# Multiple Reductions

This example demonstrates a **Multiple Reduction** operation, where several different reduction computations (e.g., sum, average, max, min) are performed on the same input tensor in a single kernel launch. This is a highly efficient pattern when multiple statistics are needed for a tensor, as it requires only one read pass over the (potentially very large) input data.

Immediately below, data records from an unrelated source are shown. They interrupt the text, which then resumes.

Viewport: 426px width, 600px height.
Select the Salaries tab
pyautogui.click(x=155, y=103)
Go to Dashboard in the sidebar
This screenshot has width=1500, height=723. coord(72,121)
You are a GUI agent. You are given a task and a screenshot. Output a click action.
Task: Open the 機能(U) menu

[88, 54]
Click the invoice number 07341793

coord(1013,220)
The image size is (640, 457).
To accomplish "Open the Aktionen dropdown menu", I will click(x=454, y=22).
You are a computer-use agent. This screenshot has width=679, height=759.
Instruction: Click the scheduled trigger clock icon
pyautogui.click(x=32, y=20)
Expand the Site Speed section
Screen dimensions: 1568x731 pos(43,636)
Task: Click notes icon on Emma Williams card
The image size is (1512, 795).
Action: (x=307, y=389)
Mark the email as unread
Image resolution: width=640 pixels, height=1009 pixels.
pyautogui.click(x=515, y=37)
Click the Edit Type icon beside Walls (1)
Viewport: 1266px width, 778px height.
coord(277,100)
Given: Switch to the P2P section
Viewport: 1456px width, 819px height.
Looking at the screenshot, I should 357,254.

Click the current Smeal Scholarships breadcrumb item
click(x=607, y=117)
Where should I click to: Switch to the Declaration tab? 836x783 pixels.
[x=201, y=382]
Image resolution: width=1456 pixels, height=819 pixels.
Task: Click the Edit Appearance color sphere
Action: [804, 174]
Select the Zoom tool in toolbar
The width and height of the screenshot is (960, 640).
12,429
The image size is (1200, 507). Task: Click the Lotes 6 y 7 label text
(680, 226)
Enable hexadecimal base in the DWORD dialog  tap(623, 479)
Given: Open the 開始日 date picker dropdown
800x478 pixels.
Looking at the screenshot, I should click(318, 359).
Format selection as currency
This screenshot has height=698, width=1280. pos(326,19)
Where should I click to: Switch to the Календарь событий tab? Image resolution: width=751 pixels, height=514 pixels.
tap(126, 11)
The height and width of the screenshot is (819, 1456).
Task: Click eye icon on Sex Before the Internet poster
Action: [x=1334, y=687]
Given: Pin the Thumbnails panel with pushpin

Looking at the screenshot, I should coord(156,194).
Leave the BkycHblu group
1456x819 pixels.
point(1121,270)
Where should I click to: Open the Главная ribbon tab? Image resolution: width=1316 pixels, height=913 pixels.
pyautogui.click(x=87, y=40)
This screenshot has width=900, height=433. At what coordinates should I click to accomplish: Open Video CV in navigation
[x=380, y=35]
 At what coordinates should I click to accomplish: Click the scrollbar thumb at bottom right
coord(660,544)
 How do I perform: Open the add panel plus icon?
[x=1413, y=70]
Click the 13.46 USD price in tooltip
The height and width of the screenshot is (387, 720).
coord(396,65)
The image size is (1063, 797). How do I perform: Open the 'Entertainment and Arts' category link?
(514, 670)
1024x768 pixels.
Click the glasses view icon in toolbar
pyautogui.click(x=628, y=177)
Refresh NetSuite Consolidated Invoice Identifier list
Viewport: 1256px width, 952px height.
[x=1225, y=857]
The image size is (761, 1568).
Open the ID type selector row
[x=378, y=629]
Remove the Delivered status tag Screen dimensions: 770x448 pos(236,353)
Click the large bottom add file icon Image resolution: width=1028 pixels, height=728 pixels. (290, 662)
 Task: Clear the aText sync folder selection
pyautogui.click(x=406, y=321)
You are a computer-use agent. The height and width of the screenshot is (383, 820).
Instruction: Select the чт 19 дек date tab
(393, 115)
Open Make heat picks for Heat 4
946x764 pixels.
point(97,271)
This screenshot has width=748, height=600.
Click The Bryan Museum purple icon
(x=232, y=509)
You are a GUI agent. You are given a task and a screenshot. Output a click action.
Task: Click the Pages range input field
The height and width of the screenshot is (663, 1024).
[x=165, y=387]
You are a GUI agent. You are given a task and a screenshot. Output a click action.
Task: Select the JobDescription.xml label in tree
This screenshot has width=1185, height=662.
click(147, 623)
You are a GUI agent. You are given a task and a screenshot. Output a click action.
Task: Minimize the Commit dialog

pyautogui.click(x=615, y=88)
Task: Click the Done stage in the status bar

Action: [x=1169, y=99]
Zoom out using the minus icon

## Mathematical Formulation

Given an input tensor `A`, this operation computes a set of output scalars or vectors, $\{R_0, R_1, \dots, R_N\}$, where each $R_i$ is the result of a different reduction operation applied to `A`.

$R_0 = \bigoplus_0 A$
$R_1 = \bigoplus_1 A$
...
$R_N = \bigoplus_N A$

Where $\bigoplus_i$ represents a distinct reduction operation, such as:
-   `sum`: $\sum_j A_j$
-   `avg`: $\frac{1}{N} \sum_j A_j$
-   `max`: $\max_j(A_j)$
-   `min`: $\min_j(A_j)$
-   `sum of squares`: $\sum_j A_j^2$

The reductions can be performed over the entire tensor to produce a scalar, or along specific dimensions to produce a lower-rank tensor.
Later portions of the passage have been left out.